Background The first autochthonous reports of Chikungunya fever (CF) in Brasil was confirmed in 2014, and by December 2016, there were 263.980 probable cases of CF, 55.03% confirmed. According to recommendations of the Ministry of Health (MH) of Brazil, in an established epidemic situation, the diagnosis of CF should be made by appliyng clinical and epidemiological criteria. There is no indication for the serology for Chikungunya virus (CHIKV) in the acute phase, except in atypical cases and complicated clinical situations, which may generate doubts in clinical practice about the correct diagnosis of these patients.
Objectives The objective of this study was to evaluate the concordance of the clinical and epidemiological criteria with the serology results for CHIKV in a cohort of patients with CF.
Methods The multicenter cohort CHIKBRASIL from the Northeast of Brazil has enrolled CF patients with joint manifestations since April 2016, using as inclusion criteria the presence of fever and arthralgia/arthritis in a patient residing or who had visited an endemic or epidemic area within 15 days prior to the onset of symptoms. For the present study, we selected patients in which IgM and/or IgG serology was performed, regardless of the results.

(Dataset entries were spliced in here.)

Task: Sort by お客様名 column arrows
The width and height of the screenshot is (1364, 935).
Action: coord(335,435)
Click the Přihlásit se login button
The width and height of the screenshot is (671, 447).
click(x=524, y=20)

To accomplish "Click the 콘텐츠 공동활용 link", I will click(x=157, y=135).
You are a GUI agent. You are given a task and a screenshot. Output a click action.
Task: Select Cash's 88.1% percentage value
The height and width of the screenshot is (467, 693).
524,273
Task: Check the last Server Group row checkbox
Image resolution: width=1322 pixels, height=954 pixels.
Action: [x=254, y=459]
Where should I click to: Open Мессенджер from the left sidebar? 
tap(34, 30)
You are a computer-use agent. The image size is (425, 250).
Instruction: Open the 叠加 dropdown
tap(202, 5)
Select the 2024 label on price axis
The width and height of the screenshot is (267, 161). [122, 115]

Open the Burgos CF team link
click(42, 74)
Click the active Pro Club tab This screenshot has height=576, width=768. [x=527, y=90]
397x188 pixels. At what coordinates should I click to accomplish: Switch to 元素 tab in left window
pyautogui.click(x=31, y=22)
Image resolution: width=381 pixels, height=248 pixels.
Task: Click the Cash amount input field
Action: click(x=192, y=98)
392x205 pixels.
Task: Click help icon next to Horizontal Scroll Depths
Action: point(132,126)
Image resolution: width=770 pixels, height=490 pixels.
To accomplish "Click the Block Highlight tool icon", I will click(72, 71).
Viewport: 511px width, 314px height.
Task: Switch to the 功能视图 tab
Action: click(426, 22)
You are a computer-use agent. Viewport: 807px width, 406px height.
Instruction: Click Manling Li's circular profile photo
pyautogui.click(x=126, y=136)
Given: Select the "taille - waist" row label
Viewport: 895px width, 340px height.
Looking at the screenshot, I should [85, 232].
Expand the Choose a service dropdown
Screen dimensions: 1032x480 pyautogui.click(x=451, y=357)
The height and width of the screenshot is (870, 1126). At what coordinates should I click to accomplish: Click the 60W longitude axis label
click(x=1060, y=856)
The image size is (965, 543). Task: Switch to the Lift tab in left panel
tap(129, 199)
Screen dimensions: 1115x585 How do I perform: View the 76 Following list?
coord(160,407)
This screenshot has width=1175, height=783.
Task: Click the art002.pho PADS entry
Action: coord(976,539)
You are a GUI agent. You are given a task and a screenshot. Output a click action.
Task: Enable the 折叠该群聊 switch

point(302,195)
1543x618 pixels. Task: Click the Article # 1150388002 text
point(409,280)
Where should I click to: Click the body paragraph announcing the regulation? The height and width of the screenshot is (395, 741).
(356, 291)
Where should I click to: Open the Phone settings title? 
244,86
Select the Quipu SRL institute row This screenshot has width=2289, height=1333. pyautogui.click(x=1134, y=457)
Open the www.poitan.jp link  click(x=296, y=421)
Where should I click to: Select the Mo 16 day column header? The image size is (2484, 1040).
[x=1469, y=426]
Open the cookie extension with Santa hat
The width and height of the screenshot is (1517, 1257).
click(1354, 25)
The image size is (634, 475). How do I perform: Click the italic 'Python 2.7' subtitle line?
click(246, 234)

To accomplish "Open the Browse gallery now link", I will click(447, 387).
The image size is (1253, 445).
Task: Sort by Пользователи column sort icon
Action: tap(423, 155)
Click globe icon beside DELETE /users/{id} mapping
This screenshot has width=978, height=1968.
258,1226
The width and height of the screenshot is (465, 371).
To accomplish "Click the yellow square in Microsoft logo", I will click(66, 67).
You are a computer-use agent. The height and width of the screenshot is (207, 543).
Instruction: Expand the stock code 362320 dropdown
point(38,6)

For the analysis of agreement with the serology, the most characteristic symptoms of CF were used individually (fever, arthritis/arthralgia or exanthema) and three models of association of symptoms were created: (1) fever and arthralgia; (2) fever and arthritis; (3) fever, arthralgia/arthritis, and exanthema. The sensitivity (SENS), specificity (SPEC), positive predictive value (PPV) and negative predictive value (NPV) of the criteria were also assessed, with the serology result considered the gold standard.
Results A total of 143 patients were evaluated, 119 (83.2%) of which were female, with a mean age of 53.89 years (± 13.5); 52.4% of the cases were in the subacute phase of the disease (15 days to 3 months) and 42.7% were in the chronic phase (over 3 months). The IgM positivity was observed in 95.1% of cases and IgG in 71.67%. The concordance rate between the IgM serology or combined positive serology (IgM or positive IgG) was over 80% for any of the symptoms/symptoms model analyzed, as well as the SENS and PPV of the symptoms/ symptoms model, which was over 95% in all situations evaluated. The concordance rate for IgG serology ranged from 51.9 to 72.1%. Model 1 presented the highest agreement with the result of positive combined serology.
Conclusions During an epidemic situation, the use of clinical and epidemiological criteria shows high agreement with the serology result, regardless of the combination of symptoms presented, with high sensitivity and positive predictive value.